Exercise goal: The answer should consist of every record, reproduced exactly.

Stored records:
== Segment start ==
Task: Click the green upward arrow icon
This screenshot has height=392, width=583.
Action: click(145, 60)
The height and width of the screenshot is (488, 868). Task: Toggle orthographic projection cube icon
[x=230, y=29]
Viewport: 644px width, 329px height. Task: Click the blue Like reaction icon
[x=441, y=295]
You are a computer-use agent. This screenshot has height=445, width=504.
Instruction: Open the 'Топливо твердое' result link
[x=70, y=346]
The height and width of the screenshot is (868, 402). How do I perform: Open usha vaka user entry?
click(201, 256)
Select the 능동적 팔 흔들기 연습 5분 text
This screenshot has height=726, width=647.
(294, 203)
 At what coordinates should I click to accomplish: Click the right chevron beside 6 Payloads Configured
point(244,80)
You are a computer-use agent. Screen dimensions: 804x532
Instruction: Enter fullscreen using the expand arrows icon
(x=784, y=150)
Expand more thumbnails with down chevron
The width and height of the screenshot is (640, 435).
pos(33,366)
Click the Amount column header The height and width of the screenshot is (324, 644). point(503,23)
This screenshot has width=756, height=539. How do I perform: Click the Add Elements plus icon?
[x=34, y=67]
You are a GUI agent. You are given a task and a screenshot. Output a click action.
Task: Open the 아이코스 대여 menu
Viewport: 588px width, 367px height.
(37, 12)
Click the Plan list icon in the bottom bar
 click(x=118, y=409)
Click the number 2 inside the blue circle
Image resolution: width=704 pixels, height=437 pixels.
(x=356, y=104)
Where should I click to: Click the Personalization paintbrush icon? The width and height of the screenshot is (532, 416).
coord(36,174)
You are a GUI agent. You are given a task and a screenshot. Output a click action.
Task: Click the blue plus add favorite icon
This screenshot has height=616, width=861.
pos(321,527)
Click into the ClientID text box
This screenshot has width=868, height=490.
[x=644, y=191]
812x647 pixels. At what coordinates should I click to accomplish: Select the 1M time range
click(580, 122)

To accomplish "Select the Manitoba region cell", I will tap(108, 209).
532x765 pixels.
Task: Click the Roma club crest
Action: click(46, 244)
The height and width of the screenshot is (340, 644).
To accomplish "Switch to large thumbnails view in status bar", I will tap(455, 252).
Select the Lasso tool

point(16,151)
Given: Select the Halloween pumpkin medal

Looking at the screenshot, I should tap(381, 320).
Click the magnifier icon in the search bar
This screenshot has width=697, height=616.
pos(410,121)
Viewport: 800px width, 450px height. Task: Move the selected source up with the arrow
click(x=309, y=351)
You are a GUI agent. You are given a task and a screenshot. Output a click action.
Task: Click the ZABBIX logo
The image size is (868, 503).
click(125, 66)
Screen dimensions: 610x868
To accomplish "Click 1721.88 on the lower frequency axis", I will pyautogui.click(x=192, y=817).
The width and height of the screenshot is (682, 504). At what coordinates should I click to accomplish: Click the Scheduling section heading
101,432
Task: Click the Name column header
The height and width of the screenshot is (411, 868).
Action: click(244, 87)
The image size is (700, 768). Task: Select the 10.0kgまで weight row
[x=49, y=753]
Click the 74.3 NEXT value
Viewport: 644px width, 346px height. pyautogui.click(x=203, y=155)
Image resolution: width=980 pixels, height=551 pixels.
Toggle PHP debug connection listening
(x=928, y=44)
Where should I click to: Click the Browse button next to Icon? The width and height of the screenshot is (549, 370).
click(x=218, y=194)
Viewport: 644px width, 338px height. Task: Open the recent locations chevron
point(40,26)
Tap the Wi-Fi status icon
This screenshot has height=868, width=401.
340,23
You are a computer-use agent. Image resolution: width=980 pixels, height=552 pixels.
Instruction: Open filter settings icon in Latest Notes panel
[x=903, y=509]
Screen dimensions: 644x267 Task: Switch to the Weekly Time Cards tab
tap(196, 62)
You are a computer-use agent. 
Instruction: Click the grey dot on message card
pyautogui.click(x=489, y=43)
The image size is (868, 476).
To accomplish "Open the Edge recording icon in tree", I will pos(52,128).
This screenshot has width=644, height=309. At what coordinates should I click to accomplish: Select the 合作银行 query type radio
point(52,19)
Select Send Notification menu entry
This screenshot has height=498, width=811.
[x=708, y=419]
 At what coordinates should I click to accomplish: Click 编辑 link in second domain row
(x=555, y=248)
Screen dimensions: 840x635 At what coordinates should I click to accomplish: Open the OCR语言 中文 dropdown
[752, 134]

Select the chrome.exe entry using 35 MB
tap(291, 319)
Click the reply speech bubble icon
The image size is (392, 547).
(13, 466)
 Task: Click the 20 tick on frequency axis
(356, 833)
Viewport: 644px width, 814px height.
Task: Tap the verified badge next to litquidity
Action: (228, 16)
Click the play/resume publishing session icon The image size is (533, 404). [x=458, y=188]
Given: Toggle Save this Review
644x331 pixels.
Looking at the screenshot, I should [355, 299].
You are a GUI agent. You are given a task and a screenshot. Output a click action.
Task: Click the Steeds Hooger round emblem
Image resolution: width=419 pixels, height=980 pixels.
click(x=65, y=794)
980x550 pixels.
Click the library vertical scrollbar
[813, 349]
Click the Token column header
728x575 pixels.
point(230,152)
== Segment end ==
Answer box:
Task: Click the green upward arrow icon
This screenshot has height=392, width=583.
Action: click(145, 60)
The height and width of the screenshot is (488, 868). Task: Toggle orthographic projection cube icon
[x=230, y=29]
Viewport: 644px width, 329px height. Task: Click the blue Like reaction icon
[x=441, y=295]
You are a computer-use agent. This screenshot has height=445, width=504.
Instruction: Open the 'Топливо твердое' result link
[x=70, y=346]
The height and width of the screenshot is (868, 402). How do I perform: Open usha vaka user entry?
click(201, 256)
Select the 능동적 팔 흔들기 연습 5분 text
This screenshot has height=726, width=647.
(294, 203)
 At what coordinates should I click to accomplish: Click the right chevron beside 6 Payloads Configured
point(244,80)
You are a computer-use agent. Screen dimensions: 804x532
Instruction: Enter fullscreen using the expand arrows icon
(x=784, y=150)
Expand more thumbnails with down chevron
The width and height of the screenshot is (640, 435).
pos(33,366)
Click the Amount column header The height and width of the screenshot is (324, 644). point(503,23)
This screenshot has width=756, height=539. How do I perform: Click the Add Elements plus icon?
[x=34, y=67]
You are a GUI agent. You are given a task and a screenshot. Output a click action.
Task: Open the 아이코스 대여 menu
Viewport: 588px width, 367px height.
(37, 12)
Click the Plan list icon in the bottom bar
 click(x=118, y=409)
Click the number 2 inside the blue circle
Image resolution: width=704 pixels, height=437 pixels.
(x=356, y=104)
Where should I click to: Click the Personalization paintbrush icon? The width and height of the screenshot is (532, 416).
coord(36,174)
You are a GUI agent. You are given a task and a screenshot. Output a click action.
Task: Click the blue plus add favorite icon
This screenshot has height=616, width=861.
pos(321,527)
Click into the ClientID text box
This screenshot has width=868, height=490.
[x=644, y=191]
812x647 pixels. At what coordinates should I click to accomplish: Select the 1M time range
click(580, 122)

To accomplish "Select the Manitoba region cell", I will tap(108, 209).
532x765 pixels.
Task: Click the Roma club crest
Action: click(46, 244)
The height and width of the screenshot is (340, 644).
To accomplish "Switch to large thumbnails view in status bar", I will tap(455, 252).
Select the Lasso tool

point(16,151)
Given: Select the Halloween pumpkin medal

Looking at the screenshot, I should tap(381, 320).
Click the magnifier icon in the search bar
This screenshot has width=697, height=616.
pos(410,121)
Viewport: 800px width, 450px height. Task: Move the selected source up with the arrow
click(x=309, y=351)
You are a GUI agent. You are given a task and a screenshot. Output a click action.
Task: Click the ZABBIX logo
The image size is (868, 503).
click(125, 66)
Screen dimensions: 610x868
To accomplish "Click 1721.88 on the lower frequency axis", I will pyautogui.click(x=192, y=817).
The width and height of the screenshot is (682, 504). At what coordinates should I click to accomplish: Click the Scheduling section heading
101,432
Task: Click the Name column header
The height and width of the screenshot is (411, 868).
Action: click(244, 87)
The image size is (700, 768). Task: Select the 10.0kgまで weight row
[x=49, y=753]
Click the 74.3 NEXT value
Viewport: 644px width, 346px height. pyautogui.click(x=203, y=155)
Image resolution: width=980 pixels, height=551 pixels.
Toggle PHP debug connection listening
(x=928, y=44)
Where should I click to: Click the Browse button next to Icon? The width and height of the screenshot is (549, 370).
click(x=218, y=194)
Viewport: 644px width, 338px height. Task: Open the recent locations chevron
point(40,26)
Tap the Wi-Fi status icon
This screenshot has height=868, width=401.
340,23
You are a computer-use agent. Image resolution: width=980 pixels, height=552 pixels.
Instruction: Open filter settings icon in Latest Notes panel
[x=903, y=509]
Screen dimensions: 644x267 Task: Switch to the Weekly Time Cards tab
tap(196, 62)
You are a computer-use agent. 
Instruction: Click the grey dot on message card
pyautogui.click(x=489, y=43)
The image size is (868, 476).
To accomplish "Open the Edge recording icon in tree", I will pos(52,128).
This screenshot has width=644, height=309. At what coordinates should I click to accomplish: Select the 合作银行 query type radio
point(52,19)
Select Send Notification menu entry
This screenshot has height=498, width=811.
[x=708, y=419]
 At what coordinates should I click to accomplish: Click 编辑 link in second domain row
(x=555, y=248)
Screen dimensions: 840x635 At what coordinates should I click to accomplish: Open the OCR语言 中文 dropdown
[752, 134]

Select the chrome.exe entry using 35 MB
tap(291, 319)
Click the reply speech bubble icon
The image size is (392, 547).
(13, 466)
 Task: Click the 20 tick on frequency axis
(356, 833)
Viewport: 644px width, 814px height.
Task: Tap the verified badge next to litquidity
Action: (228, 16)
Click the play/resume publishing session icon The image size is (533, 404). [x=458, y=188]
Given: Toggle Save this Review
644x331 pixels.
Looking at the screenshot, I should [355, 299].
You are a GUI agent. You are given a task and a screenshot. Output a click action.
Task: Click the Steeds Hooger round emblem
Image resolution: width=419 pixels, height=980 pixels.
click(x=65, y=794)
980x550 pixels.
Click the library vertical scrollbar
[813, 349]
Click the Token column header
728x575 pixels.
point(230,152)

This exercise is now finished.